*** Records for this task Section Begins ***

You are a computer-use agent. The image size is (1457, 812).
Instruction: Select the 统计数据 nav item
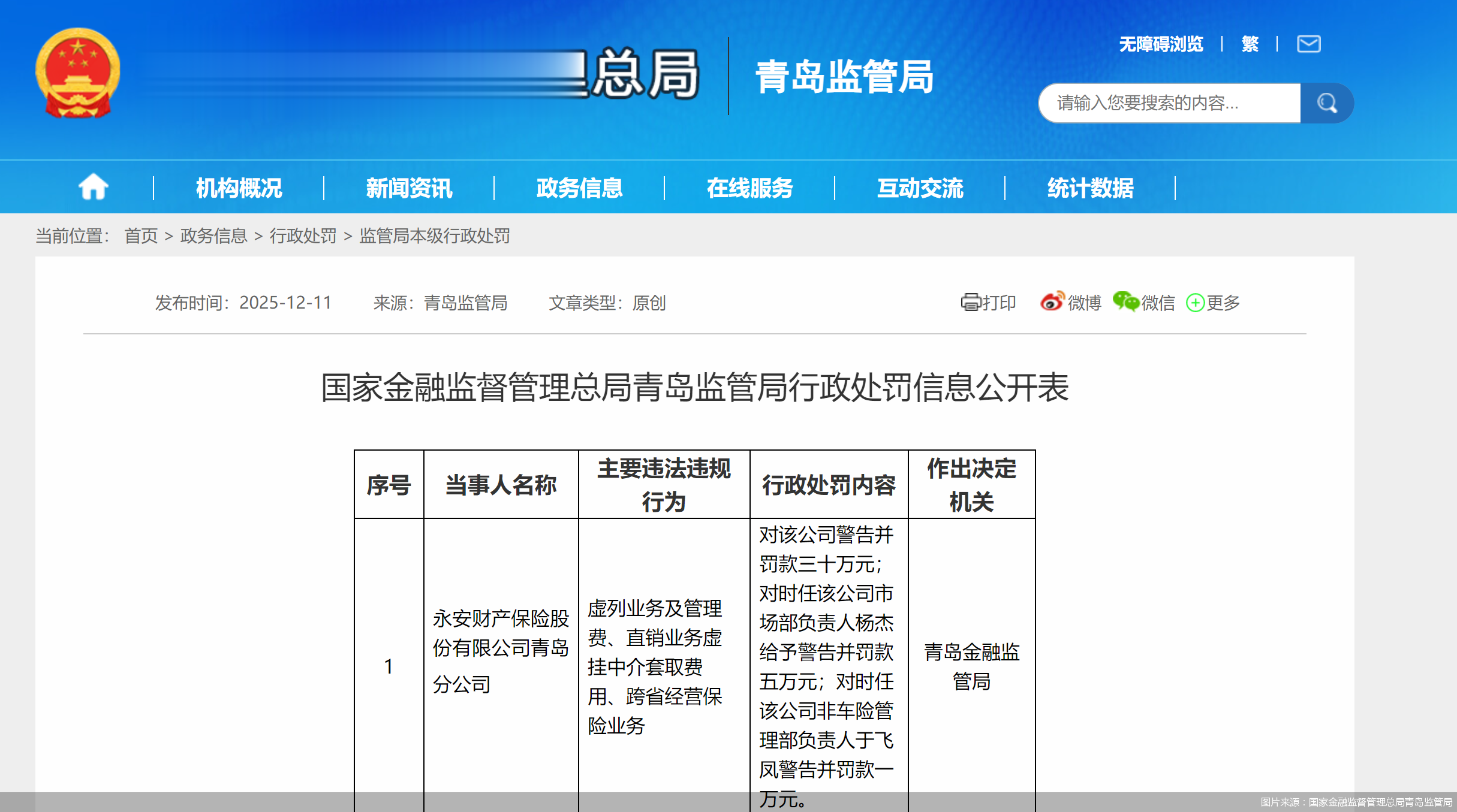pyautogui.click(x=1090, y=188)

*** Records for this task Section Ends ***
*** Records for this task Section Begins ***

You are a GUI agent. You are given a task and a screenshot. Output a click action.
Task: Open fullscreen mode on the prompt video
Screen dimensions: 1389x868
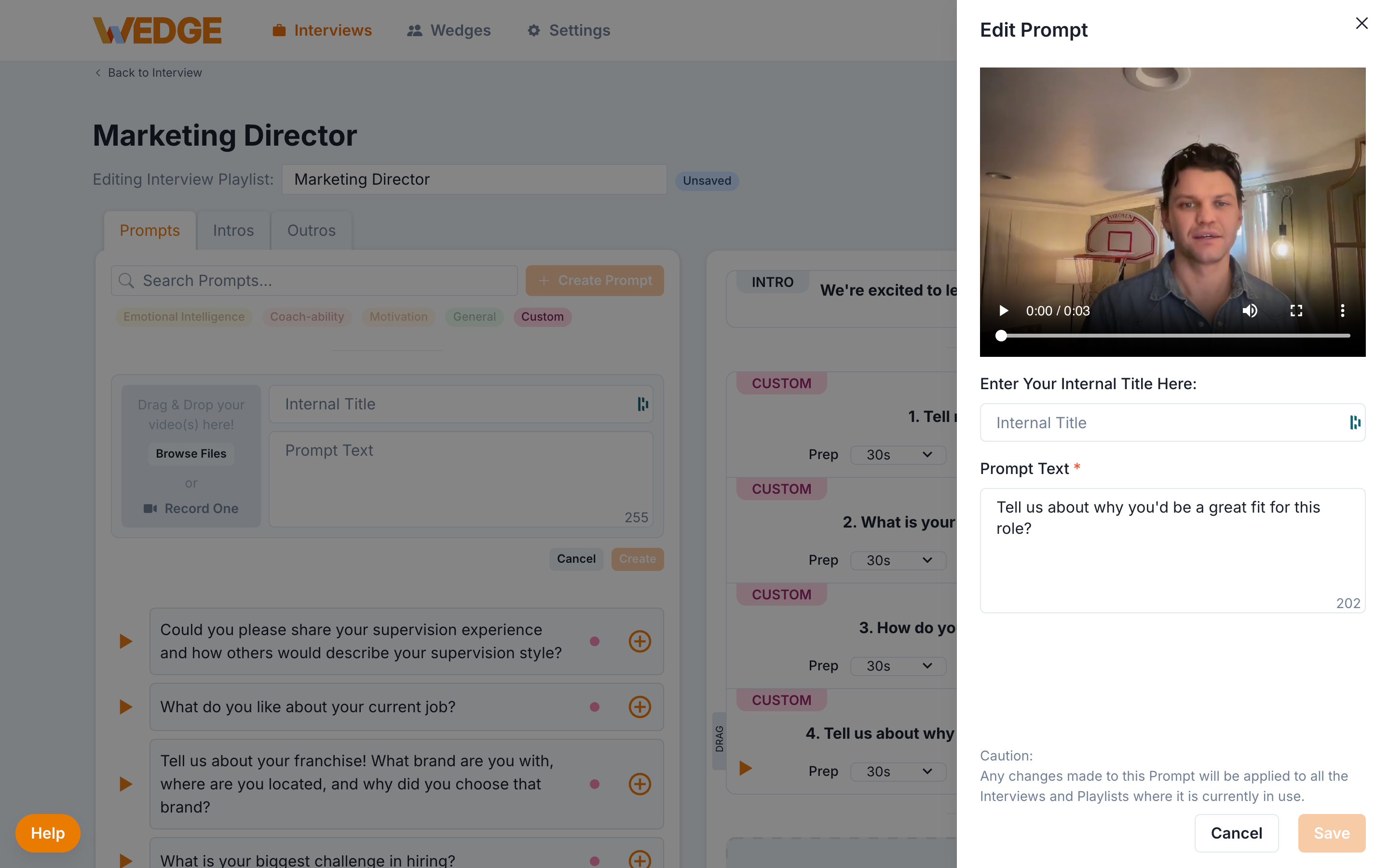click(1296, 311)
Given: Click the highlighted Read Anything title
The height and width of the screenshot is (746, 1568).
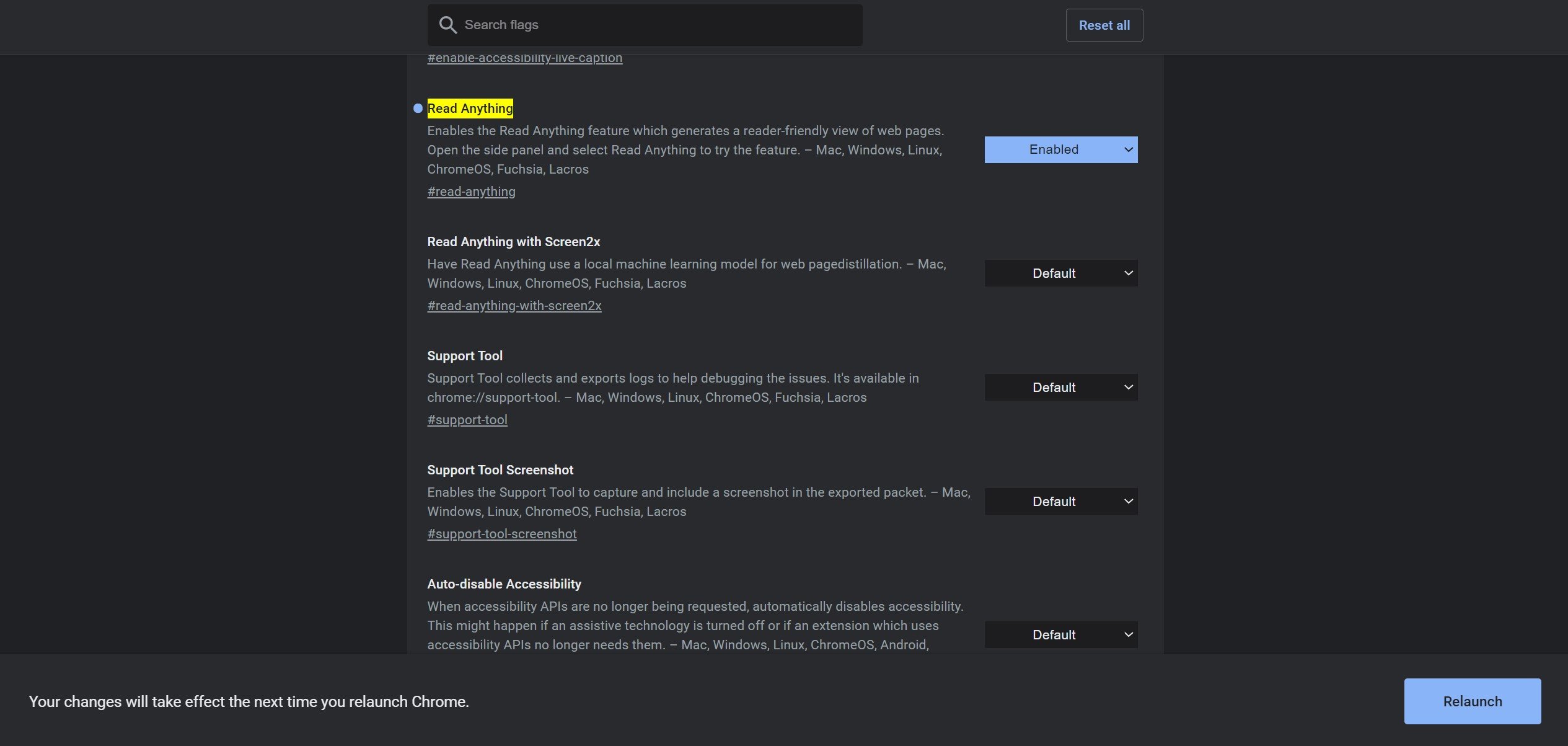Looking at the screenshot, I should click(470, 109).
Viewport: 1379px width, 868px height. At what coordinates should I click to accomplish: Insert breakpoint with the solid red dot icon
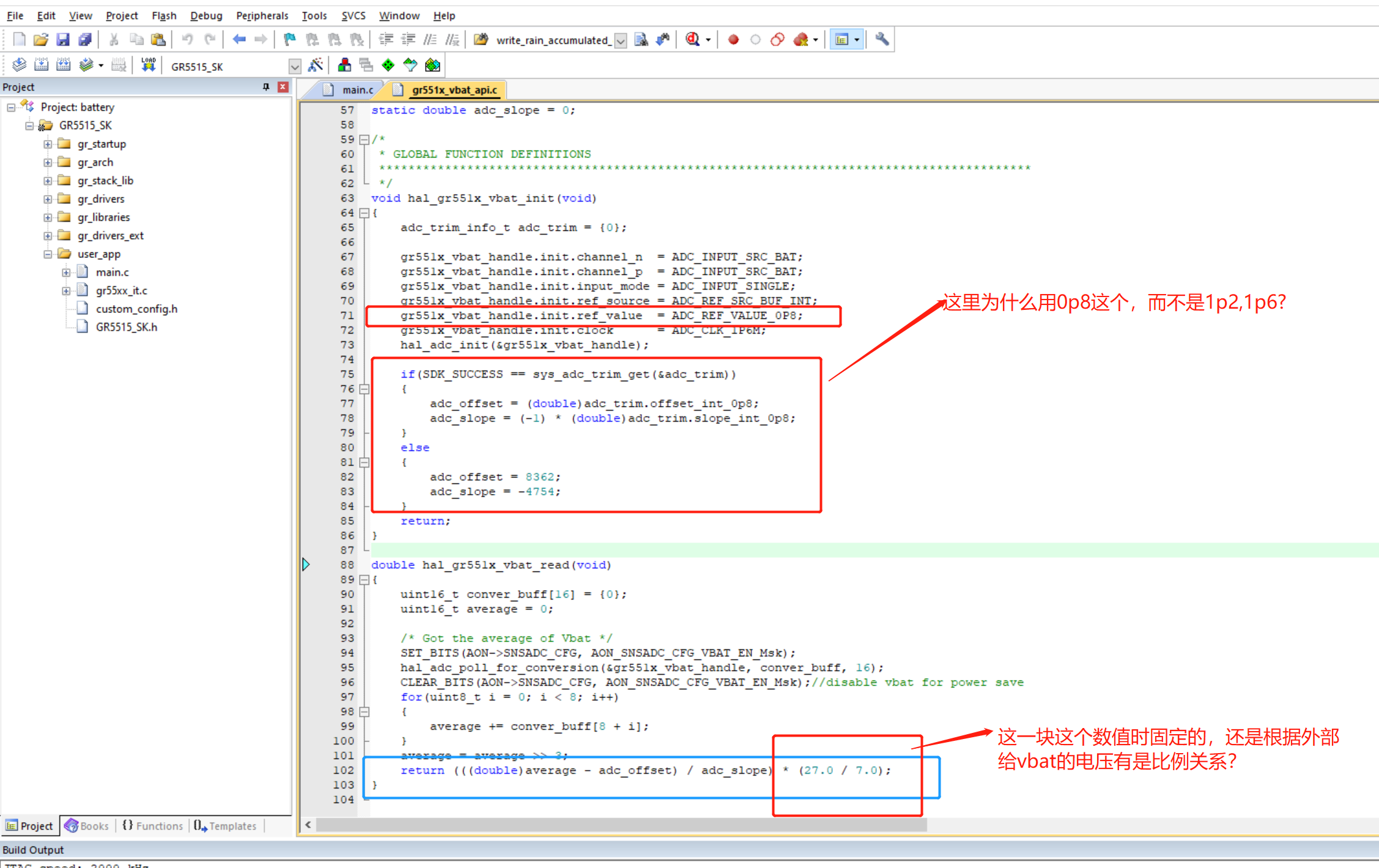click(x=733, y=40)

*** Records for this task Section Ends ***

Assignment: Make a list of all lines in the data that contain "agent".

Task output:
You are a computer-use agent. The image size is (1457, 812).
You are a GUI agent. You are given a task and a screenshot. Output a click action.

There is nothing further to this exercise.